Entries for item positions
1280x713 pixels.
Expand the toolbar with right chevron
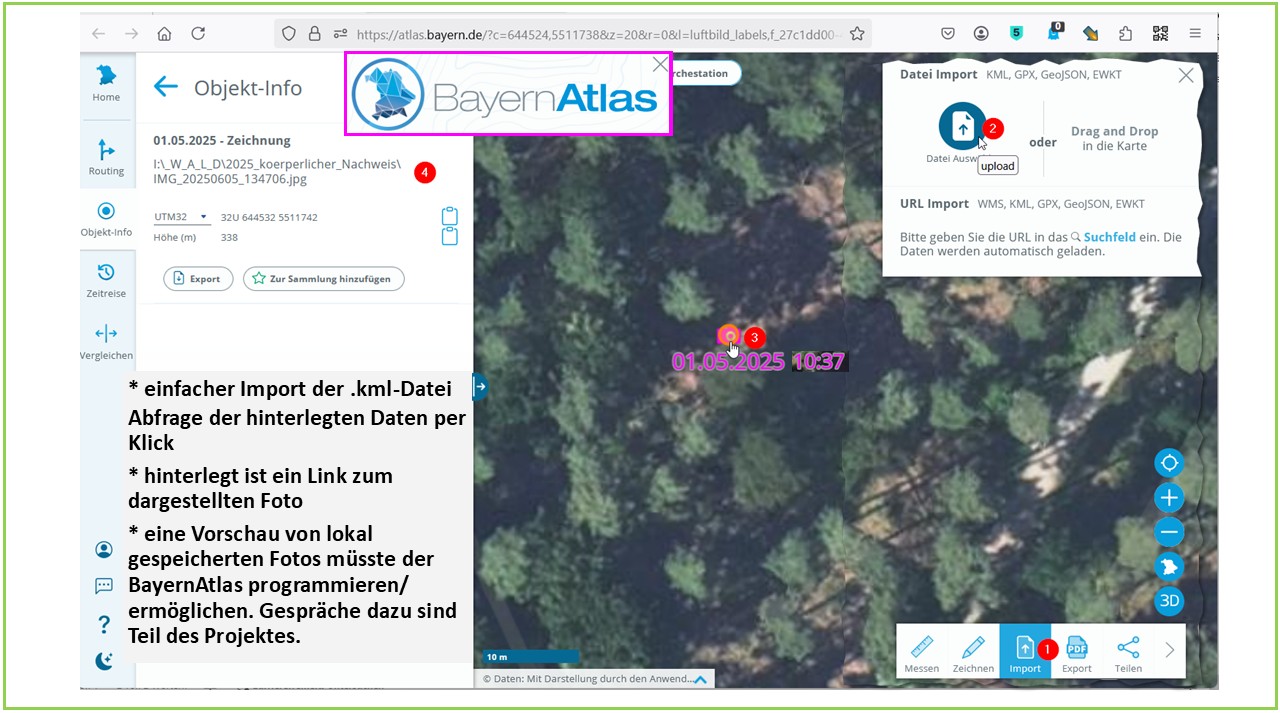point(1169,651)
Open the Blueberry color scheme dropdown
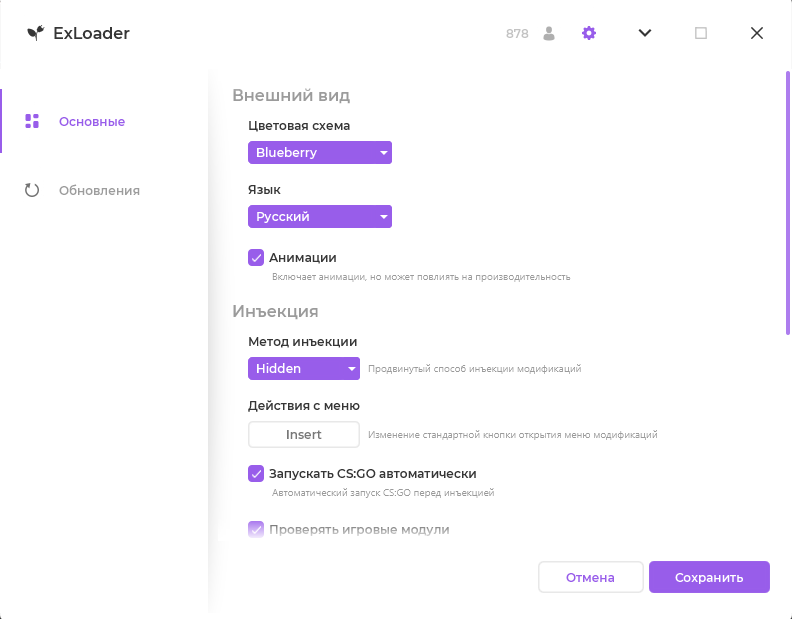 click(320, 152)
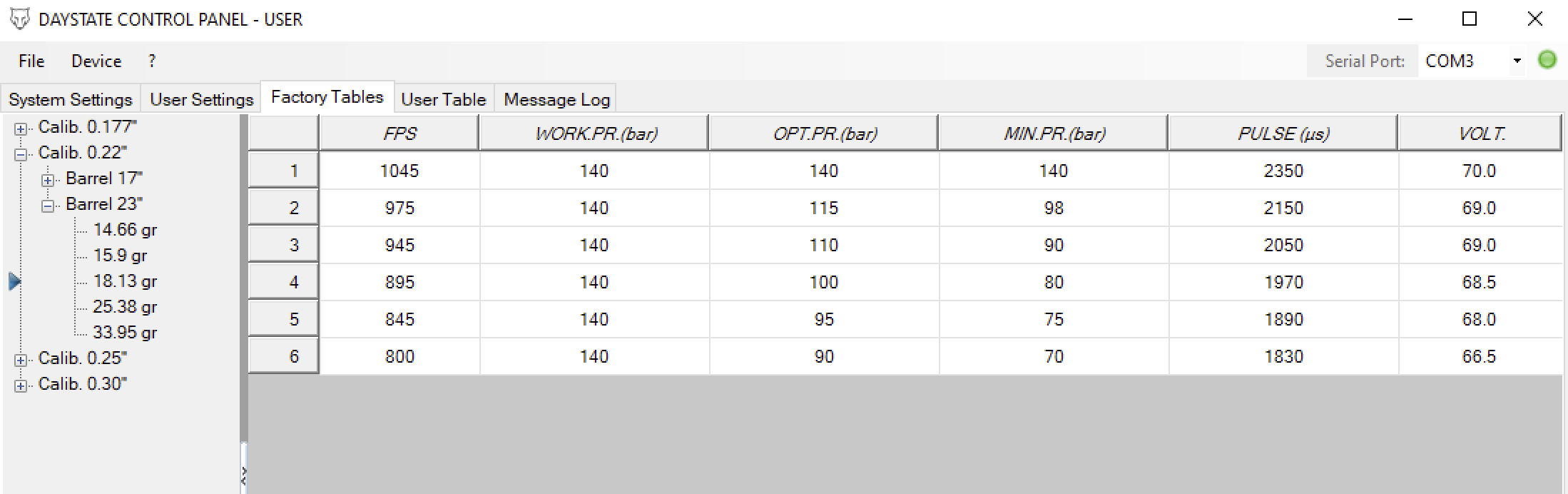Expand the Barrel 17" node
The width and height of the screenshot is (1568, 494).
click(48, 181)
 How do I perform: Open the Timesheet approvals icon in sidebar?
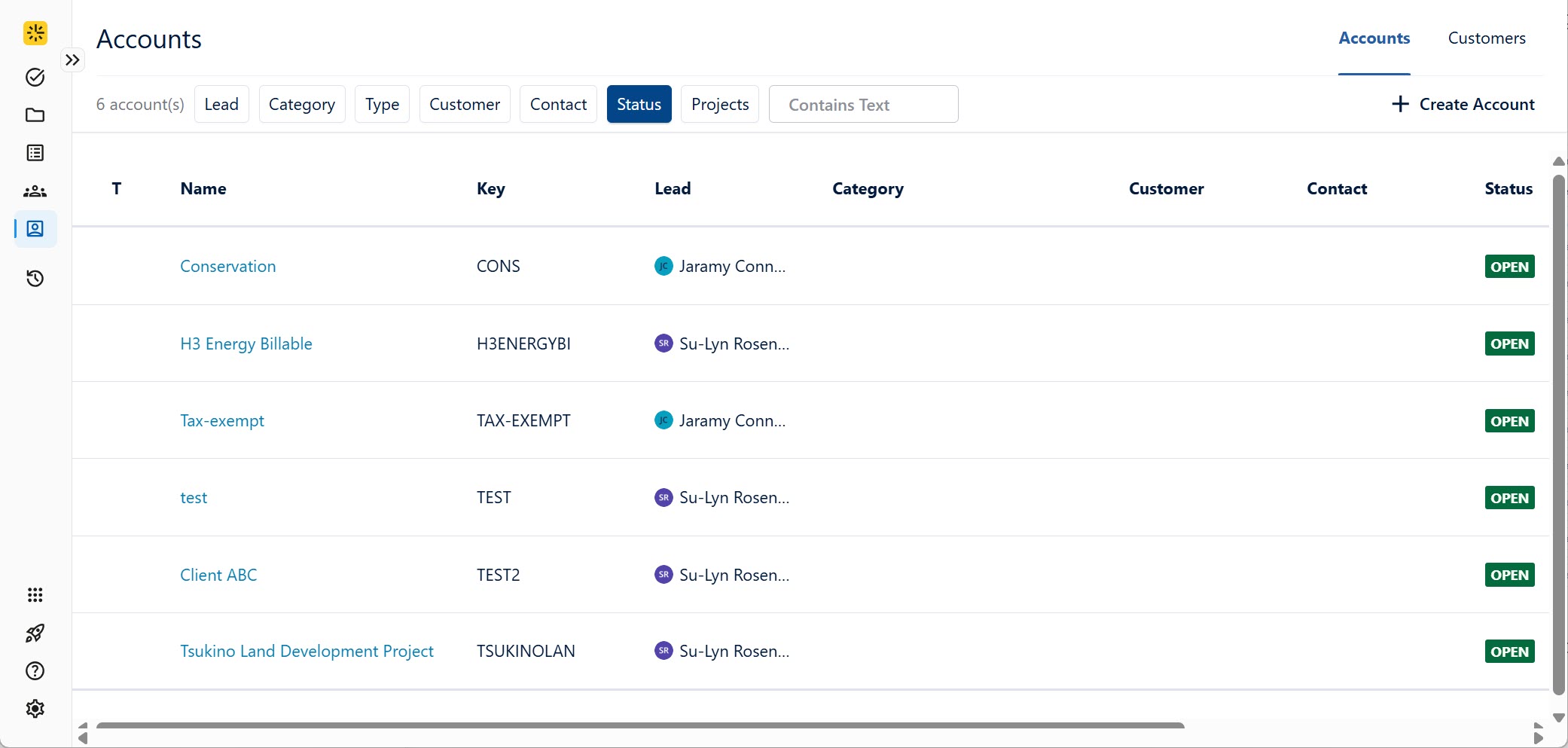tap(35, 77)
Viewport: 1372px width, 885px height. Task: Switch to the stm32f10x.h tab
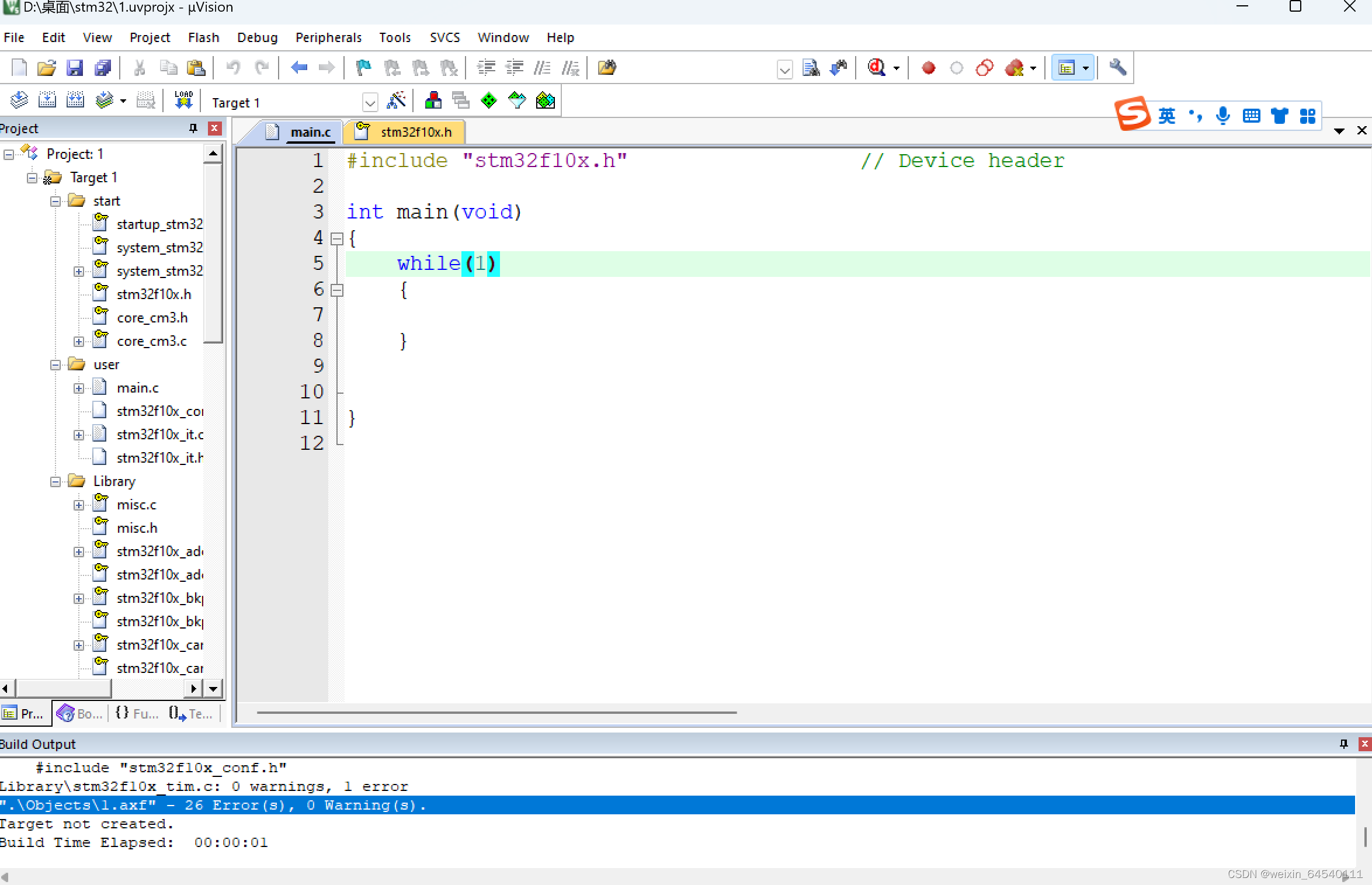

_WHAT YOU SHOULD DO_.
Reproduce the entries above word for word, starting at the line that contains "Open the Blueberry color scheme dropdown" and ending at the end of the entries, with both ends included. Leave the pictures out.

_EXERCISE OUTPUT_.
Open the Blueberry color scheme dropdown
 click(320, 152)
Expand the Barrel 17" node
The width and height of the screenshot is (1568, 494).
click(48, 181)
 How do I perform: Open the Timesheet approvals icon in sidebar?
tap(35, 77)
Viewport: 1372px width, 885px height. Task: Switch to the stm32f10x.h tab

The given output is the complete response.